Well, I figure we've had enough torture for one day. As Loudon Wainwright would say, I promise we'll resume tomorrow.
For now, I thought we might discuss something a little more relaxing and non-controversial. Like Social Security.
Like it or not, "entitlement reform" is headed our way. Whatever we are able to pull out of the health care debate is going to incite a cry from the Right of "How are we going to pay for it?" And, laugh as we may (and should) at these new converts to fiscal discipline, they have a point. Between Medicare (and the horrid, Pharmaphilic prescription drug benefit ramrodded through by Republicans) and Social Security obligations, sooner rather than later, we're going to have to address our obligations under entitlement programs.

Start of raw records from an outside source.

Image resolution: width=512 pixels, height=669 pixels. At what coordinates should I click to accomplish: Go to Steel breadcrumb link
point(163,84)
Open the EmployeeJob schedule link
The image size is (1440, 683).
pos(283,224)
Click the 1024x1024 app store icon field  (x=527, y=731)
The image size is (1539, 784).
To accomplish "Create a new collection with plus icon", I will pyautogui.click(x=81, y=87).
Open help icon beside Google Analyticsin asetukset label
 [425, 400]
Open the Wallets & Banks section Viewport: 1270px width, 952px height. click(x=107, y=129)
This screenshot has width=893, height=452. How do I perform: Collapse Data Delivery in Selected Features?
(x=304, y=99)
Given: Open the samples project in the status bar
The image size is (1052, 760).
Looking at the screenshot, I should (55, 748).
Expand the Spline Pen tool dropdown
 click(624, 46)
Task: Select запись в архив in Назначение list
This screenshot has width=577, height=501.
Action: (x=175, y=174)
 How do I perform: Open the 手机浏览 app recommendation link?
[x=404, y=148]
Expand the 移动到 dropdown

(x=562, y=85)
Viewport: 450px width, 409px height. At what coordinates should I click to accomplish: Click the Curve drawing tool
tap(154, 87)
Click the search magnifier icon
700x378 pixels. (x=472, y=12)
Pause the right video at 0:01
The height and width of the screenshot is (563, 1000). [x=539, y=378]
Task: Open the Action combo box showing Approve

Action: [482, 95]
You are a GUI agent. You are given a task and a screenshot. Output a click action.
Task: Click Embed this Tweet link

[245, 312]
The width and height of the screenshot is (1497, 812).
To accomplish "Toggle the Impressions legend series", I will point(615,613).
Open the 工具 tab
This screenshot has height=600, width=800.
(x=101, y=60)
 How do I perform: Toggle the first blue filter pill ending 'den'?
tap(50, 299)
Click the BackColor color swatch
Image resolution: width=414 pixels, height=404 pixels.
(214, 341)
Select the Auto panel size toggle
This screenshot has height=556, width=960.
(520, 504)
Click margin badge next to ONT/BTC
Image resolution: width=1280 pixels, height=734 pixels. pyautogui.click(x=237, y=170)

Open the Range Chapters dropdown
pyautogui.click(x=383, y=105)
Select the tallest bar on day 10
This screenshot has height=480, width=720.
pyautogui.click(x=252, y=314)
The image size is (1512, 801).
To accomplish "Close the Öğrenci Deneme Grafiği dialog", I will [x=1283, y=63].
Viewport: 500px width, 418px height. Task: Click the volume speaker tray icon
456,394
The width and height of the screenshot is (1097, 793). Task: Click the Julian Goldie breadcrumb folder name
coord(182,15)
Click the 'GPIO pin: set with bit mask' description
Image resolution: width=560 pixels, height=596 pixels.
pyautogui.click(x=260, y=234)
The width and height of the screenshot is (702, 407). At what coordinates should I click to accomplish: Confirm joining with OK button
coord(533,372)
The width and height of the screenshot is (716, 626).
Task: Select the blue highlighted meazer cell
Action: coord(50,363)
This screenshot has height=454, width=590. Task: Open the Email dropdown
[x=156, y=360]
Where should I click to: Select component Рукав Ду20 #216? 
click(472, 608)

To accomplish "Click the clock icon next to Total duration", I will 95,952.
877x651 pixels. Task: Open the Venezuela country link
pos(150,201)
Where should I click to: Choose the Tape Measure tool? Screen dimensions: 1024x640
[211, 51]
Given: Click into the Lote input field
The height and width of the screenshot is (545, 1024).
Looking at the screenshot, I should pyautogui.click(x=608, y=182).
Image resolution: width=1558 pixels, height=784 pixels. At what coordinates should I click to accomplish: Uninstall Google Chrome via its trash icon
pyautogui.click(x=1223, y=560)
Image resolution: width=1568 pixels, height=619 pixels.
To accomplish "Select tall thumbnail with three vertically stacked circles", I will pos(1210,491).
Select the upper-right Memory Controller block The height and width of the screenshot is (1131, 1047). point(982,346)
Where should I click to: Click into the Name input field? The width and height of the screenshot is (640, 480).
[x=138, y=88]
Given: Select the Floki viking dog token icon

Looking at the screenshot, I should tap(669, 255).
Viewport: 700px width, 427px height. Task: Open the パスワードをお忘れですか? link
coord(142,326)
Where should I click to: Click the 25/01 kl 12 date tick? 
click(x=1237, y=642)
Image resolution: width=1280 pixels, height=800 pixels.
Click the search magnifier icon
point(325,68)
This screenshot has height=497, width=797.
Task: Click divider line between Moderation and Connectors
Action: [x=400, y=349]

We had a decent chance 8 years ago to treat Social Security obligations as real debt, but poor Al's lockbox was smashed open by greedy millionaires who didn't want to pay taxes. Rather than loot the trust fund to pay for real things like buildings and bombs, we just tossed it to rich people. And dug our hole deeper.
So, what do we do? Keep whistling past the graveyard? Privatize? (Because the stock market has proved such a great place to park your kwazolas of late, eh?) Bump the eligibility age?
Me, I like the concept of means testing. Maybe it's because I've been a hard-scratching, genuinely poor person all my adult days. Maybe I'm just a class warrior at heart. Maybe I can't think of anything else that seems workable and even remotely progressive.
Why should a person with an adequate pension, a decent portfolio, a couple of paid-off homes, be collecting from a program that was inaugurated to keep grandma from living on kibbles and saltines?
And spare me the cries of "I paid my fair share!" I'm not going to chase links on this, but nobody pays in the amount that they get out of SS. It is, as been often said, a generational obligation, not a personal savings account.
My question is, are we obligated to pay retirement benefits to all, no matter what other assets they enjoy? Or can we grab at least one small section of this famous third rail and implement means testing to stabilize at least one of the many long-term obligations we as a people have accepted?
Brief Update: The cautions on means testing, calls for raising the cap on contributions and reducing the COLA are exactly the kinds of ideas I want to see our party debating. The Republicans have already demonstrated that they have no claim to the mantle of fiscal discipline. Let's show that we do.